- **QUOTED PASSAGE**:
※ ※ ※
Hard workouts yield results

By Gary Droze

Many competitive runners follow a weekly schedule that includes two key sessions: a long run of moderate effort for endurance, and a higher intensity, shorter distance run that simulates the pace of a race. Typically, the long run is a Saturday or Sunday morning affair, consisting of eight to sixteen miles at conversational pace. Many Tallahassee area runners meet at the Forestmeadows complex or the St. Mark’s bike trailhead for these social approaches to adding layers of aerobic fitness. For race pace training, most locals meet at the FSU track on Tuesday evenings.

A third weekly session may appeal to those who have dutifully included long runs and pace work for years, but find themselves at a plateau for race performances: lactic acid training. Lactic acid yields hydrogen ions that slow our capacity for muscular contraction. Without muscular contraction, we aren’t going anywhere. Lactic acid is also responsible for the painful burning sensation in our legs – that one we feel just before slowing markedly in a race. This is not a happy feeling.
※ ※ ※
- **PROBLEM REQUIREMENTS**: Write out the part of the running article from "By Gary Droze" up to and including "on Tuesday evenings.", word for word.

- **SOURCE INFORMATION**:
※ ※ ※
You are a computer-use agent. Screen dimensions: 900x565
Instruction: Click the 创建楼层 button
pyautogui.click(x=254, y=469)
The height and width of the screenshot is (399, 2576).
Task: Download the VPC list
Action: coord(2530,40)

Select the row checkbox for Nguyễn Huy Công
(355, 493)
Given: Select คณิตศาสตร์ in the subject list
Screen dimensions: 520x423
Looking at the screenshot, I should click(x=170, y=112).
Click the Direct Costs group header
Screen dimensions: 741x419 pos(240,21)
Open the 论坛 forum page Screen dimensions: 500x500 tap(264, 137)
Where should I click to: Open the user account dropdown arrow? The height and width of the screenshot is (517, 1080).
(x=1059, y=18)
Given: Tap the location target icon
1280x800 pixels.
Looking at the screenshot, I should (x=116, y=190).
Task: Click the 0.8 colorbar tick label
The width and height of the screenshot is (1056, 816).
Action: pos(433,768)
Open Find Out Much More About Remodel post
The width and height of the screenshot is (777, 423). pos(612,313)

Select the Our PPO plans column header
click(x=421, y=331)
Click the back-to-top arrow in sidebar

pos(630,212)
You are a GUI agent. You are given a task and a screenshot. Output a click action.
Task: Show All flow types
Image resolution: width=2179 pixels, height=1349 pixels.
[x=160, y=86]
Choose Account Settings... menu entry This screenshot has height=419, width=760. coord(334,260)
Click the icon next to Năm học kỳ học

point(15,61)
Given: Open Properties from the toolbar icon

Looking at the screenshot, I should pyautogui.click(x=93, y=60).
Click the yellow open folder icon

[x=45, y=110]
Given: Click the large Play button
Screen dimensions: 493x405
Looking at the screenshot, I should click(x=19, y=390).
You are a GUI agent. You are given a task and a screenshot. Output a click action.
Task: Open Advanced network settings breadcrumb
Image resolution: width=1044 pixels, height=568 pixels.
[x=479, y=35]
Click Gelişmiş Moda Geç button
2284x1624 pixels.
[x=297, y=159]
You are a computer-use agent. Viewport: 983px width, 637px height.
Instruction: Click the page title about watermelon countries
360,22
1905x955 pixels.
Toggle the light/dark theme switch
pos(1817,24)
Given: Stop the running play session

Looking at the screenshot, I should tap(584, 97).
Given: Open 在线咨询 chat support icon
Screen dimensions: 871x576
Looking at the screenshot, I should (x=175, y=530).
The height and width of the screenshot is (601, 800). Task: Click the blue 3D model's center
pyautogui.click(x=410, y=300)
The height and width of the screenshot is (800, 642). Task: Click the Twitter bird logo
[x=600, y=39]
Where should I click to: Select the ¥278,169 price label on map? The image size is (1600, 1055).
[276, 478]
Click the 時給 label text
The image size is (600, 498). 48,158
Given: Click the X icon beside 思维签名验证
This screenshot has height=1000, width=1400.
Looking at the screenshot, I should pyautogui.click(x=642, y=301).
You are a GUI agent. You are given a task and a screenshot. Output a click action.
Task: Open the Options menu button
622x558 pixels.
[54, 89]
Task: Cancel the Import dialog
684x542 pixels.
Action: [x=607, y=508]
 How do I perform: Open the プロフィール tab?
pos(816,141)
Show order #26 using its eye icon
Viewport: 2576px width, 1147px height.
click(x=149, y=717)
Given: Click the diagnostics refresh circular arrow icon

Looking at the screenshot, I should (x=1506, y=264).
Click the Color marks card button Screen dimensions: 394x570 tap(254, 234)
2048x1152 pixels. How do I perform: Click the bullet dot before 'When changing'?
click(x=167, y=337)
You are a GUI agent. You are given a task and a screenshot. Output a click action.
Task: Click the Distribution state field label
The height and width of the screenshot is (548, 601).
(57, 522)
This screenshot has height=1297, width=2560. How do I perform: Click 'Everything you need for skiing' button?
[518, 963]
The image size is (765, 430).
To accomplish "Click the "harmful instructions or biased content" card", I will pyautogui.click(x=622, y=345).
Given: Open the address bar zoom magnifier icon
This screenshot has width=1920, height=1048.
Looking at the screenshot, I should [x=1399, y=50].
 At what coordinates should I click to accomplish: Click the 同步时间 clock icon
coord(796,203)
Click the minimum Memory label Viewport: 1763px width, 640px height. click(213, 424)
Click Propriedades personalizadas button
※ ※ ※
- **SOLUTION TO THIS PROBLEM**:
By Gary Droze

Many competitive runners follow a weekly schedule that includes two key sessions: a long run of moderate effort for endurance, and a higher intensity, shorter distance run that simulates the pace of a race. Typically, the long run is a Saturday or Sunday morning affair, consisting of eight to sixteen miles at conversational pace. Many Tallahassee area runners meet at the Forestmeadows complex or the St. Mark’s bike trailhead for these social approaches to adding layers of aerobic fitness. For race pace training, most locals meet at the FSU track on Tuesday evenings.